Minutes or hours later – who knows in 2020’s twilight zone time loop – I realized the face mask had plastinated to my face. Plastinated is an actual word, I promise (I originally thought it was plasticate when I initially wrote this and now I feel this tangent is irrelevant.. regardless it’s staying). I learned it when I went, hungover, to the Body Worlds exhibit in Boston some weekend so many years ago. Don’t know what that is? You’ve likely seen their banners around your nearest city, you know the ones showing seemingly plastic bodies with several layers of fascia removed in various states of paralyzed movement.

The skinless man playing tennis was my personal favorite. No? Ok well for those of you who haven’t been in a city since Y2K or haven’t seen Casino Royale, Body Worlds is that traveling show of corpses that parades actual bodies and organs of the deceased around the country in the name of science. Plastination is the process these scientists use to ensure their money-makers don’t rot while stacked lifelessly in trucks between shows, or smell up the venues that host these parades of human taxidermy.  Can you imagine stacking dead plastic people into a truck for transportation to the next city. Poor souls, stuck in traffic on 95 South even in death. I’d sue.  Anyways, I digress, really all I have to say is I hate face masks.

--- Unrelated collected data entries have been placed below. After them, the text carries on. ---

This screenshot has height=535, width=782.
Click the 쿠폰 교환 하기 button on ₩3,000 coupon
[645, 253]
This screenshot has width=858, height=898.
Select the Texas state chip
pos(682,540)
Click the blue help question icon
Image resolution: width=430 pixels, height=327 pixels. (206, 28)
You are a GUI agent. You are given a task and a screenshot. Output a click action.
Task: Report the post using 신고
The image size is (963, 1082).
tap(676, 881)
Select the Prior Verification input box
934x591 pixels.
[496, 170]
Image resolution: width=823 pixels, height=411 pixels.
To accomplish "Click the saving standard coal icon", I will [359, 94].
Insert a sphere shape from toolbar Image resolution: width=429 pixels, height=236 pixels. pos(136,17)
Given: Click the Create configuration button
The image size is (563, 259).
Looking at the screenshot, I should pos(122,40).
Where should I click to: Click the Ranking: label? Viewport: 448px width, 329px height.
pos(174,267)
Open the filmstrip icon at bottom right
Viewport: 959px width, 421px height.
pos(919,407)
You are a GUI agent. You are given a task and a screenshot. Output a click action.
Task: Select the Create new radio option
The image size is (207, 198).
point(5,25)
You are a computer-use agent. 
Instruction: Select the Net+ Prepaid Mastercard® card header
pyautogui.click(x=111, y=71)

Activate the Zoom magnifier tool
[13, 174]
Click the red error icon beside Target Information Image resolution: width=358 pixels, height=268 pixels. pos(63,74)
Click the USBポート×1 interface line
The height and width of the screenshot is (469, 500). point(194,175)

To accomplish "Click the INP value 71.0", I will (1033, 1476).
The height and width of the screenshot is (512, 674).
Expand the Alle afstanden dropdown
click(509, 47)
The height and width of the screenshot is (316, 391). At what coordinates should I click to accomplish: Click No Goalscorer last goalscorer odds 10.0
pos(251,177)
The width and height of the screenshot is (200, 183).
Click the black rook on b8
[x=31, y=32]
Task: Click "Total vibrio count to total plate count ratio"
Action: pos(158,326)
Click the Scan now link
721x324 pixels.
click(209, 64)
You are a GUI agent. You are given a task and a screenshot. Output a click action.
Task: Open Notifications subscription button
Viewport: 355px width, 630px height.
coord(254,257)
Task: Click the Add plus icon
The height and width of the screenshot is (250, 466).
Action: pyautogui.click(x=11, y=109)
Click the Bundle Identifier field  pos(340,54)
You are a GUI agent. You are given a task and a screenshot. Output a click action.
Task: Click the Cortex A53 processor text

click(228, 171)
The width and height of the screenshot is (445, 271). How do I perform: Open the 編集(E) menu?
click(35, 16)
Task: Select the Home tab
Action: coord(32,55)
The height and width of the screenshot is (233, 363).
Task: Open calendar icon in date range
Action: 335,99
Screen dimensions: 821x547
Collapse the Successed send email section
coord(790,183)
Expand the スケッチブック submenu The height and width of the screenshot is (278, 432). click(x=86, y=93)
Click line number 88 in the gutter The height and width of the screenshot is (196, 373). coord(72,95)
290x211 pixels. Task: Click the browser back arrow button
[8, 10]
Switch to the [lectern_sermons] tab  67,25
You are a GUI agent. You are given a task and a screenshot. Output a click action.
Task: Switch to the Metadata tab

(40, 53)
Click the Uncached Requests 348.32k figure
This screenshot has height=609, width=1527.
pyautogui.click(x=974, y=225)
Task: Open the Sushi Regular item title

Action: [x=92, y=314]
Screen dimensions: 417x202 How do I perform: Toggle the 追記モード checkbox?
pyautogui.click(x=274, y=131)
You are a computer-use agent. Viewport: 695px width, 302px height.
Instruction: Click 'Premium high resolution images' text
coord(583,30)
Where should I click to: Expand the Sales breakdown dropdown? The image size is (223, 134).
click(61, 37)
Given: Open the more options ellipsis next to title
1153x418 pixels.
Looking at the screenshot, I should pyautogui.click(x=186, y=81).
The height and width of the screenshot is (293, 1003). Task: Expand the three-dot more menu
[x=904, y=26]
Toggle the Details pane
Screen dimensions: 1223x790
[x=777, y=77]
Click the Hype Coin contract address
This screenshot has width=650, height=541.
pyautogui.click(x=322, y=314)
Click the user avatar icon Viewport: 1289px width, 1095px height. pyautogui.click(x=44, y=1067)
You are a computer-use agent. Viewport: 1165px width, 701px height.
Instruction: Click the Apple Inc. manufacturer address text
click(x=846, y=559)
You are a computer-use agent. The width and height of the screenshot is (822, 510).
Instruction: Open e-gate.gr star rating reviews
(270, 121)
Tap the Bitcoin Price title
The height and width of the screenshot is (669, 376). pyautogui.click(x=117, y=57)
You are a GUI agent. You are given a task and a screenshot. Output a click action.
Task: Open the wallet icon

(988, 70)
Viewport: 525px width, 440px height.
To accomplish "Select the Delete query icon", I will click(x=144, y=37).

After an absurd amount of time I was clean-faced and ready to get these groundbreaking words out. I saluted my Nantucket Cran nestled on it’s coaster and sat down in front of a blank Word document. But wait! A memory of Hudson found its way into my view somehow. Alright, I may have paused to take a sip of the aforementioned beverage which lead to some innocent photo browsing. Fine, I never opened Word and was sitting feet up on my desk scrolling and scrolling. What really happened was a long story including a trip down that whole Body Worlds rabbit hole that ultimately led to perusing photos of Huds as a puppy (there were 993 in the particular folder I was browsing). I MUST #tbt this blonde photo of Hudson, I thought. I’m telling you, people, my brain doesn’t work linearly. It’s like a stormy sea sometimes and tonight there was no getting to shore.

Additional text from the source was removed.